[Collected data entries]
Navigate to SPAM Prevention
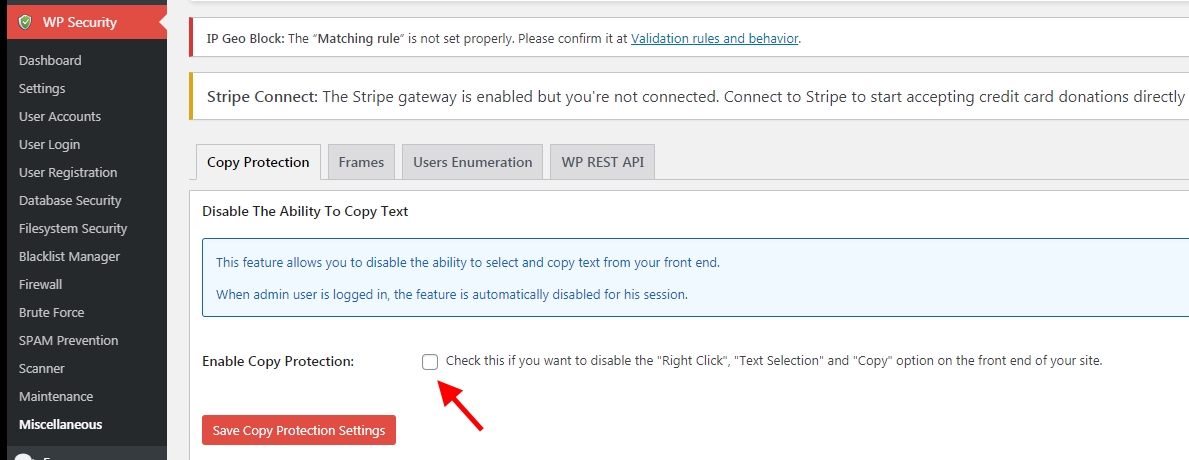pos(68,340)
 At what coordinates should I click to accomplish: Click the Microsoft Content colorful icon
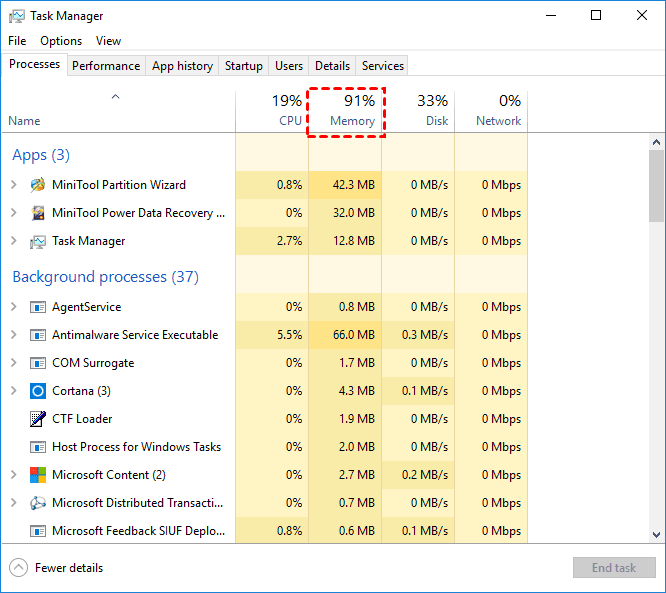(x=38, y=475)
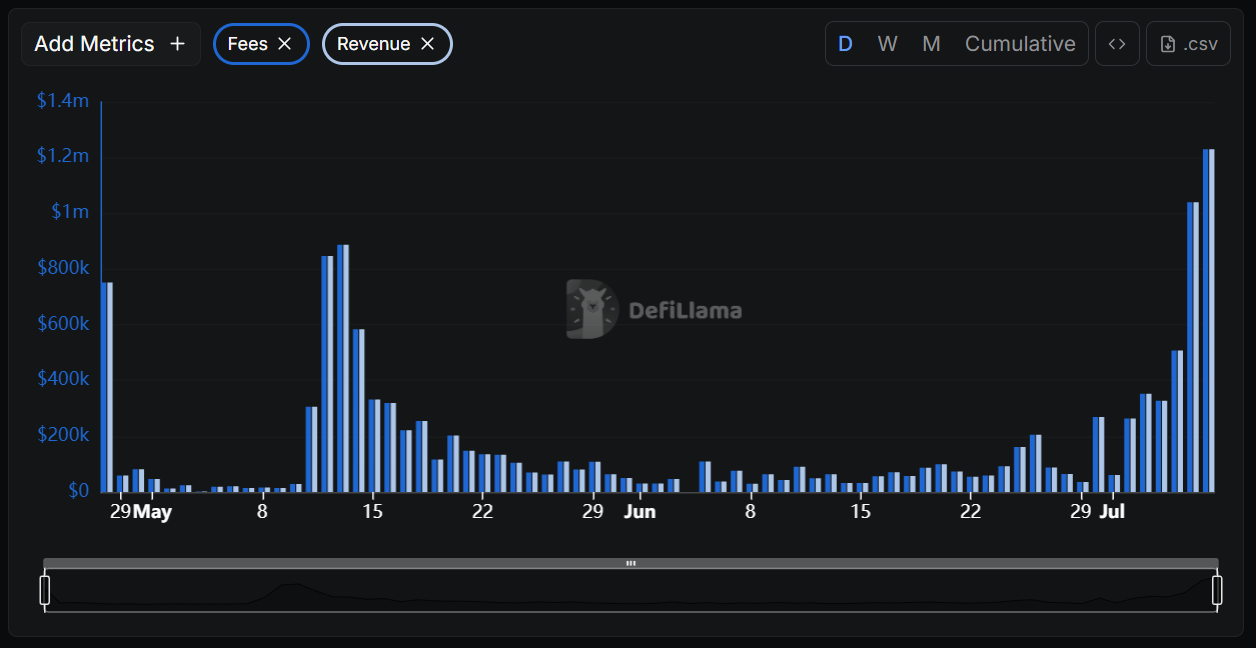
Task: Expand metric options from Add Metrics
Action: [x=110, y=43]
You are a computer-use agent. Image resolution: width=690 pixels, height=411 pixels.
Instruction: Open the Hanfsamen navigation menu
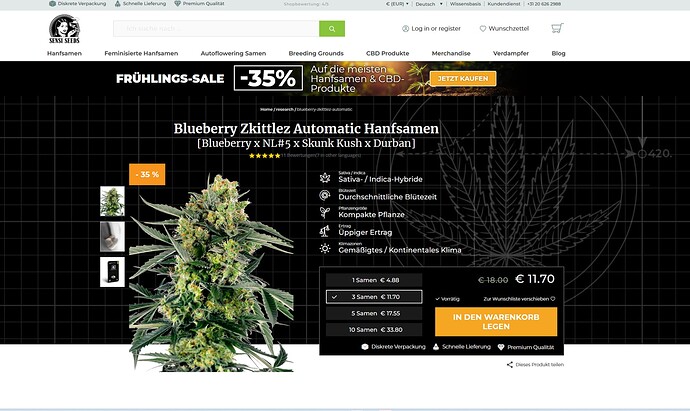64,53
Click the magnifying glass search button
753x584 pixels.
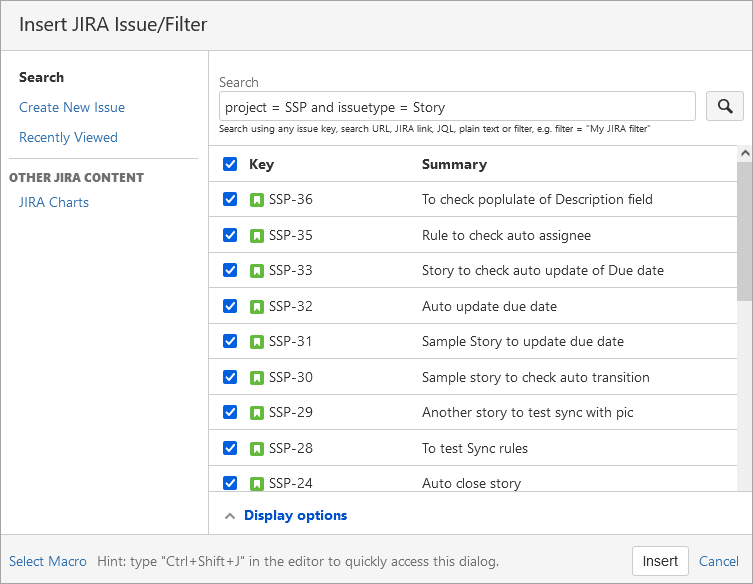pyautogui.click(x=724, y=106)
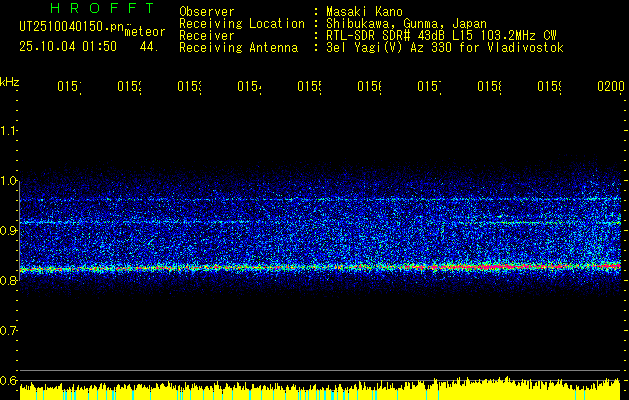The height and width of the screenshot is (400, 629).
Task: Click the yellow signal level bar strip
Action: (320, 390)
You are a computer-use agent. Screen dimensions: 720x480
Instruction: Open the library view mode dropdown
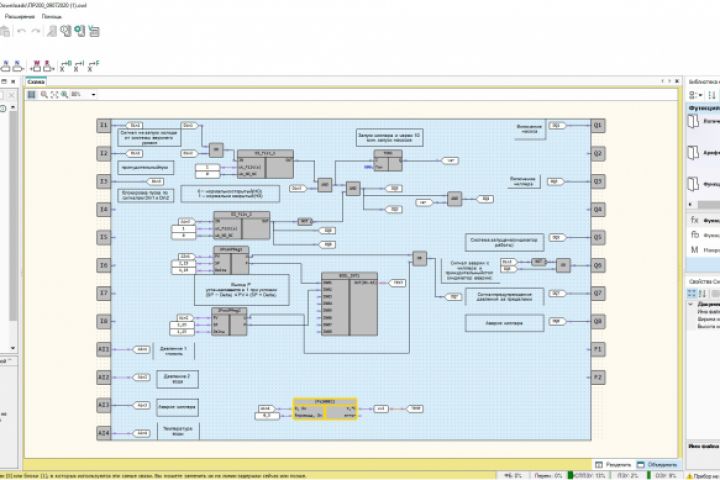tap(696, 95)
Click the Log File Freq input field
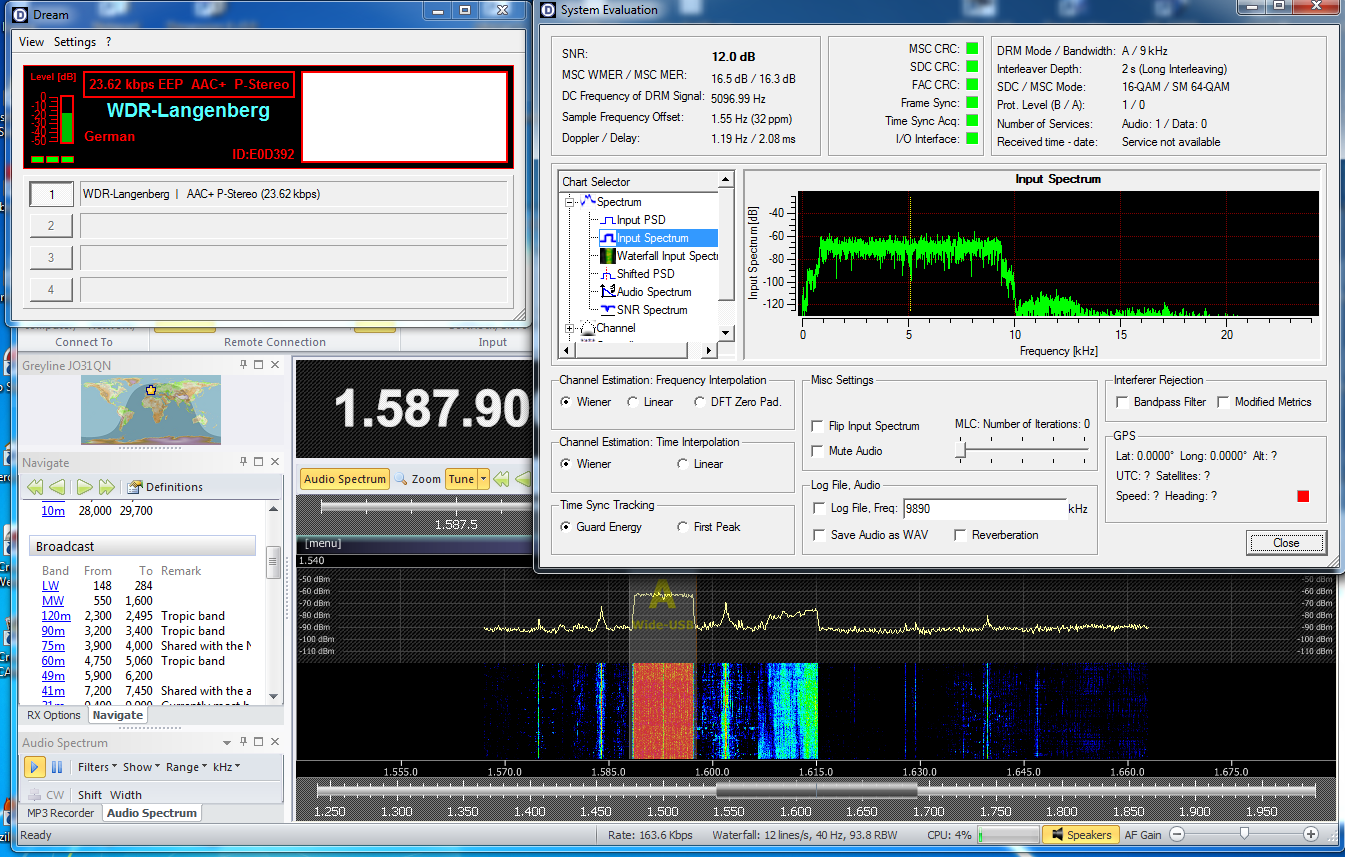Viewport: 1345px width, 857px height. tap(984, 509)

**PROBLEM TO WORK ON**
Quote the records in their entirety, keeping the wording exact and excluding pictures.

**RESULT**
Navigate to SPAM Prevention
pos(68,340)
 At what coordinates should I click to accomplish: Click the Microsoft Content colorful icon
(x=38, y=475)
Task: Expand metric options from Add Metrics
Action: [x=110, y=43]
You are a computer-use agent. Image resolution: width=690 pixels, height=411 pixels.
Instruction: Open the Hanfsamen navigation menu
64,53
Click the magnifying glass search button
753x584 pixels.
pyautogui.click(x=724, y=106)
The height and width of the screenshot is (400, 629).
Task: Click the yellow signal level bar strip
Action: (320, 390)
You are a computer-use agent. Screen dimensions: 720x480
Instruction: Open the library view mode dropdown
tap(696, 95)
Click the Log File Freq input field
Viewport: 1345px width, 857px height. tap(984, 509)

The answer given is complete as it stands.